Emmons, Klein, Ferris & Cook, of Detroit (Joseph H. Clark, of Detroit, of counsel), for appellees.
The plaintiffs herein are seeking an injunction to prevent the defendant from constructing and operating a coal yard on lot 112 of the addition to Dailey Park subdivision, in the city of Detroit. The addition contains 506 lots, and is pretty well improved. The land underlying this addition was owned by the Grand River Land Company and by Charles W. Muntz and his wife, Anna Muntz. They joined forces in platting the addition. After it was platted, each party took his respective share of the subdivision. The Grand River Land Company took lots numbered 1 to 296, both inclusive, and Muntz and his wife took lots 297 to 506. There are no restrictions on the plat, but most of the lots on the addition have been sold with the following restriction:
The lot involved in this controversy is clear to the southern end of the addition, and is numbered 112. This lot was sold by the Grand River Land Company without restrictions of any kind. The Grand River Land Company was advised in advance of sale what the defendant was buying it for, that he intended to carry on a coal yard.
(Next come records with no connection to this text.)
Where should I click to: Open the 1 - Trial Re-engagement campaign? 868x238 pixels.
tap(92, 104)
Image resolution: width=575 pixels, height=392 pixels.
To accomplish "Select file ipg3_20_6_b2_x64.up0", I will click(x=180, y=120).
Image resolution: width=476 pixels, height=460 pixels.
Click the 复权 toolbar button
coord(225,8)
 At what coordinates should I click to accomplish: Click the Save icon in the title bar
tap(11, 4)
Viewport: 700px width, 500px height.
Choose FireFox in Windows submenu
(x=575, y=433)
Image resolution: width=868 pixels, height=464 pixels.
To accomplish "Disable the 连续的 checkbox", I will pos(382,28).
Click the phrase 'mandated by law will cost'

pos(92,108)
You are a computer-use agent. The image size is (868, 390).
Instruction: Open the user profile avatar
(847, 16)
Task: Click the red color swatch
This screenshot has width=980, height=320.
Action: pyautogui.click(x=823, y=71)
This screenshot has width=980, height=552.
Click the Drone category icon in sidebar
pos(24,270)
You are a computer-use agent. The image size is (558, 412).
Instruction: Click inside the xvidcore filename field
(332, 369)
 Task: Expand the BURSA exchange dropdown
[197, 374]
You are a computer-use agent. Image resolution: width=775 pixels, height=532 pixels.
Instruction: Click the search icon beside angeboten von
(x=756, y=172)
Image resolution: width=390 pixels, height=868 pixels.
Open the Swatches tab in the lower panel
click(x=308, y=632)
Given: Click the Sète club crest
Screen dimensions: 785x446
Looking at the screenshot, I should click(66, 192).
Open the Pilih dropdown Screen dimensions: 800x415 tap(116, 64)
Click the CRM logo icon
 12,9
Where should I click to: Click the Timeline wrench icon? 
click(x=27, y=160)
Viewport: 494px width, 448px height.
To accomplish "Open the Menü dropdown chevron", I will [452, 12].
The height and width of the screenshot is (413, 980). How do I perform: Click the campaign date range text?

(1) Plaintiffs, who live in the vicinity, object to this use and instituted this suit to enjoin it. The position of counsel for plaintiffs is that while there are no restrictions on the plat, the subdividers, ‘having derived definite pecuniary benefits from the restrictive covenants by way of building restrictions originally imposed upon all of the lots in the subdivision, are estopped from conveying lot 112 free from restrictions, and that the defendant, as the successor in title of the Grand River Land Company, is also estopped from operating any business on lot 112, which would constitute an infringement or violation of the general plan of restrictions imposed upon all of the lots in said subdivision,’ citing Allen v. Detroit, 167 Mich. 467, ...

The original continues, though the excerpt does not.